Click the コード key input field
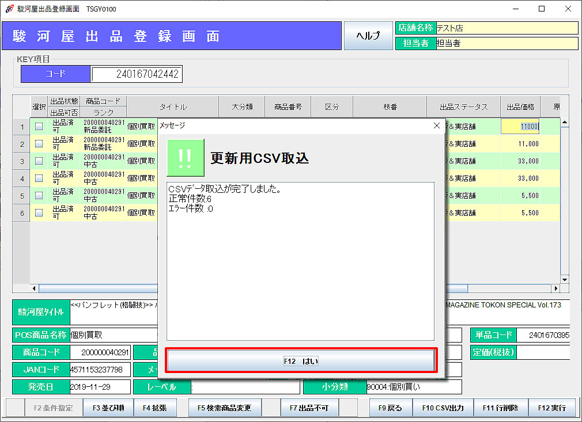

----

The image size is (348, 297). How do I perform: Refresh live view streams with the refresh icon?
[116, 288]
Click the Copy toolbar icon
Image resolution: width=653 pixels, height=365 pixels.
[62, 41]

----

Out of the entries, report each line that contains the word "Click".

Click the コード key input field
Click the Copy toolbar icon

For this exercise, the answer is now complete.